EXERCISE MATERIAL:
— Start —
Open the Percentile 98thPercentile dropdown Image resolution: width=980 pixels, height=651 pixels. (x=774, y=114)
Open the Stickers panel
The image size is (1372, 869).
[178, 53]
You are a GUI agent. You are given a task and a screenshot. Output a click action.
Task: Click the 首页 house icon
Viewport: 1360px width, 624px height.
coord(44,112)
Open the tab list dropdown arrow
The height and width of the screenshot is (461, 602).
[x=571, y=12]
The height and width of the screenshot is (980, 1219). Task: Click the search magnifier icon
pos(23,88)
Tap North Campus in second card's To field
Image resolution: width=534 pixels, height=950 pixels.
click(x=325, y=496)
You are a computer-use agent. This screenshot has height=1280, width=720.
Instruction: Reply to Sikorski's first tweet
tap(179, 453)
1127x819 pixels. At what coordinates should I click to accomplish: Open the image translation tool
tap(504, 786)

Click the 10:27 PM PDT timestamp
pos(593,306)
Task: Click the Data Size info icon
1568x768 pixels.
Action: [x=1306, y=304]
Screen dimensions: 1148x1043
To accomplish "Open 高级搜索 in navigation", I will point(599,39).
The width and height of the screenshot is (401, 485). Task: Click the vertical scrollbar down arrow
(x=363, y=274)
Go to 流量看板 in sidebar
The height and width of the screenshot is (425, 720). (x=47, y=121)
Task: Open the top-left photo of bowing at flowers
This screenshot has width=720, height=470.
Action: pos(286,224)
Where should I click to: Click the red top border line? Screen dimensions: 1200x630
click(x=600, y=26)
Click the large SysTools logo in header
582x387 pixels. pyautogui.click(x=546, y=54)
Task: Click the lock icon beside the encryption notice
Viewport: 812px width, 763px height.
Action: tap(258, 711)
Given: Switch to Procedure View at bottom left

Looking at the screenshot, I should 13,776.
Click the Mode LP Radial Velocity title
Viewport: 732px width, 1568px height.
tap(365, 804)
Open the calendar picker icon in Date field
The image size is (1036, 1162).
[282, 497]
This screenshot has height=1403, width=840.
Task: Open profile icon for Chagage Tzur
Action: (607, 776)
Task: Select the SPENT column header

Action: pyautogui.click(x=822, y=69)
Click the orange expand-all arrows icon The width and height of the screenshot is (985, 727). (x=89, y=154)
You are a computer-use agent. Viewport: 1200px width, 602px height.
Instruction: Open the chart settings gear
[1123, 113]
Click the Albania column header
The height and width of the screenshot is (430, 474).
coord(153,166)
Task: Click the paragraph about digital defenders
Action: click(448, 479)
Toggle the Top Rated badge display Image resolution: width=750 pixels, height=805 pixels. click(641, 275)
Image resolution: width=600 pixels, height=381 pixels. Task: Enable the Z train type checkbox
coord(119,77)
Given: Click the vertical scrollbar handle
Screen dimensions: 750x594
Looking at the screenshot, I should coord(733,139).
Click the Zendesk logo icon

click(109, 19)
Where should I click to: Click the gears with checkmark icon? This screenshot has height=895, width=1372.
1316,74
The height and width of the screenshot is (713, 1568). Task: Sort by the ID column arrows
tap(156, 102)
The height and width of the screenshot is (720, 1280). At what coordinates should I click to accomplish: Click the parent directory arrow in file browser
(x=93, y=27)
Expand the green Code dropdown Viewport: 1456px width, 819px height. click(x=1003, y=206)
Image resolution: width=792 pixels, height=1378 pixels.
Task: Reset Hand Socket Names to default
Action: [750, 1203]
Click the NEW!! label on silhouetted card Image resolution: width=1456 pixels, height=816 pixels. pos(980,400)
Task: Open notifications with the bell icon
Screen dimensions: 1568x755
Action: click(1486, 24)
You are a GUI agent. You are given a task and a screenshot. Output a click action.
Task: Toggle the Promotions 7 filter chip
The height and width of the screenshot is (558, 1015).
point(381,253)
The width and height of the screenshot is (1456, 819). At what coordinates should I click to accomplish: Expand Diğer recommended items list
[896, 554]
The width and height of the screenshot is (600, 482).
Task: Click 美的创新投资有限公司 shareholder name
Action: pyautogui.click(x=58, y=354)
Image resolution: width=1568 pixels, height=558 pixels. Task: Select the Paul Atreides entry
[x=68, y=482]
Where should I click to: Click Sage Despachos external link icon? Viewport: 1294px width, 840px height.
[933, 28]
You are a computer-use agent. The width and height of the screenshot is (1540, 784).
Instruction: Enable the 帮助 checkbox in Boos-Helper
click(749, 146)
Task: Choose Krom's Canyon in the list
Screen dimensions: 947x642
— End —
OBJECTIVE: Put every line of the entries above into a Markdown table with two columns, Row and Line. Number each line under Row, put its text under Line, and leave out blank lines.

TASK RESPONSE:
| Row | Line |
|---|---|
| 1 | Open the Percentile 98thPercentile dropdown Image resolution: width=980 pixels, height=651 pixels. (x=774, y=114) |
| 2 | Open the Stickers panel |
| 3 | The image size is (1372, 869). |
| 4 | [178, 53] |
| 5 | You are a GUI agent. You are given a task and a screenshot. Output a click action. |
| 6 | Task: Click the 首页 house icon |
| 7 | Viewport: 1360px width, 624px height. |
| 8 | coord(44,112) |
| 9 | Open the tab list dropdown arrow |
| 10 | The height and width of the screenshot is (461, 602). |
| 11 | [x=571, y=12] |
| 12 | The height and width of the screenshot is (980, 1219). Task: Click the search magnifier icon |
| 13 | pos(23,88) |
| 14 | Tap North Campus in second card's To field |
| 15 | Image resolution: width=534 pixels, height=950 pixels. |
| 16 | click(x=325, y=496) |
| 17 | You are a computer-use agent. This screenshot has height=1280, width=720. |
| 18 | Instruction: Reply to Sikorski's first tweet |
| 19 | tap(179, 453) |
| 20 | 1127x819 pixels. At what coordinates should I click to accomplish: Open the image translation tool |
| 21 | tap(504, 786) |
| 22 | Click the 10:27 PM PDT timestamp |
| 23 | pos(593,306) |
| 24 | Task: Click the Data Size info icon |
| 25 | 1568x768 pixels. |
| 26 | Action: [x=1306, y=304] |
| 27 | Screen dimensions: 1148x1043 |
| 28 | To accomplish "Open 高级搜索 in navigation", I will point(599,39). |
| 29 | The width and height of the screenshot is (401, 485). Task: Click the vertical scrollbar down arrow |
| 30 | (x=363, y=274) |
| 31 | Go to 流量看板 in sidebar |
| 32 | The height and width of the screenshot is (425, 720). (x=47, y=121) |
| 33 | Task: Open the top-left photo of bowing at flowers |
| 34 | This screenshot has width=720, height=470. |
| 35 | Action: pos(286,224) |
| 36 | Where should I click to: Click the red top border line? Screen dimensions: 1200x630 |
| 37 | click(x=600, y=26) |
| 38 | Click the large SysTools logo in header |
| 39 | 582x387 pixels. pyautogui.click(x=546, y=54) |
| 40 | Task: Click the lock icon beside the encryption notice |
| 41 | Viewport: 812px width, 763px height. |
| 42 | Action: tap(258, 711) |
| 43 | Given: Switch to Procedure View at bottom left |
| 44 | Looking at the screenshot, I should 13,776. |
| 45 | Click the Mode LP Radial Velocity title |
| 46 | Viewport: 732px width, 1568px height. |
| 47 | tap(365, 804) |
| 48 | Open the calendar picker icon in Date field |
| 49 | The image size is (1036, 1162). |
| 50 | [282, 497] |
| 51 | This screenshot has height=1403, width=840. |
| 52 | Task: Open profile icon for Chagage Tzur |
| 53 | Action: (607, 776) |
| 54 | Task: Select the SPENT column header |
| 55 | Action: pyautogui.click(x=822, y=69) |
| 56 | Click the orange expand-all arrows icon The width and height of the screenshot is (985, 727). (x=89, y=154) |
| 57 | You are a computer-use agent. Viewport: 1200px width, 602px height. |
| 58 | Instruction: Open the chart settings gear |
| 59 | [1123, 113] |
| 60 | Click the Albania column header |
| 61 | The height and width of the screenshot is (430, 474). |
| 62 | coord(153,166) |
| 63 | Task: Click the paragraph about digital defenders |
| 64 | Action: click(448, 479) |
| 65 | Toggle the Top Rated badge display Image resolution: width=750 pixels, height=805 pixels. click(641, 275) |
| 66 | Image resolution: width=600 pixels, height=381 pixels. Task: Enable the Z train type checkbox |
| 67 | coord(119,77) |
| 68 | Given: Click the vertical scrollbar handle |
| 69 | Screen dimensions: 750x594 |
| 70 | Looking at the screenshot, I should coord(733,139). |
| 71 | Click the Zendesk logo icon |
| 72 | click(109, 19) |
| 73 | Where should I click to: Click the gears with checkmark icon? This screenshot has height=895, width=1372. |
| 74 | 1316,74 |
| 75 | The height and width of the screenshot is (713, 1568). Task: Sort by the ID column arrows |
| 76 | tap(156, 102) |
| 77 | The height and width of the screenshot is (720, 1280). At what coordinates should I click to accomplish: Click the parent directory arrow in file browser |
| 78 | (x=93, y=27) |
| 79 | Expand the green Code dropdown Viewport: 1456px width, 819px height. click(x=1003, y=206) |
| 80 | Image resolution: width=792 pixels, height=1378 pixels. |
| 81 | Task: Reset Hand Socket Names to default |
| 82 | Action: [750, 1203] |
| 83 | Click the NEW!! label on silhouetted card Image resolution: width=1456 pixels, height=816 pixels. pos(980,400) |
| 84 | Task: Open notifications with the bell icon |
| 85 | Screen dimensions: 1568x755 |
| 86 | Action: click(1486, 24) |
| 87 | You are a GUI agent. You are given a task and a screenshot. Output a click action. |
| 88 | Task: Toggle the Promotions 7 filter chip |
| 89 | The height and width of the screenshot is (558, 1015). |
| 90 | point(381,253) |
| 91 | The width and height of the screenshot is (1456, 819). At what coordinates should I click to accomplish: Expand Diğer recommended items list |
| 92 | [896, 554] |
| 93 | The width and height of the screenshot is (600, 482). |
| 94 | Task: Click 美的创新投资有限公司 shareholder name |
| 95 | Action: pyautogui.click(x=58, y=354) |
| 96 | Image resolution: width=1568 pixels, height=558 pixels. Task: Select the Paul Atreides entry |
| 97 | [x=68, y=482] |
| 98 | Where should I click to: Click Sage Despachos external link icon? Viewport: 1294px width, 840px height. |
| 99 | [933, 28] |
| 100 | You are a computer-use agent. The width and height of the screenshot is (1540, 784). |
| 101 | Instruction: Enable the 帮助 checkbox in Boos-Helper |
| 102 | click(749, 146) |
| 103 | Task: Choose Krom's Canyon in the list |
| 104 | Screen dimensions: 947x642 |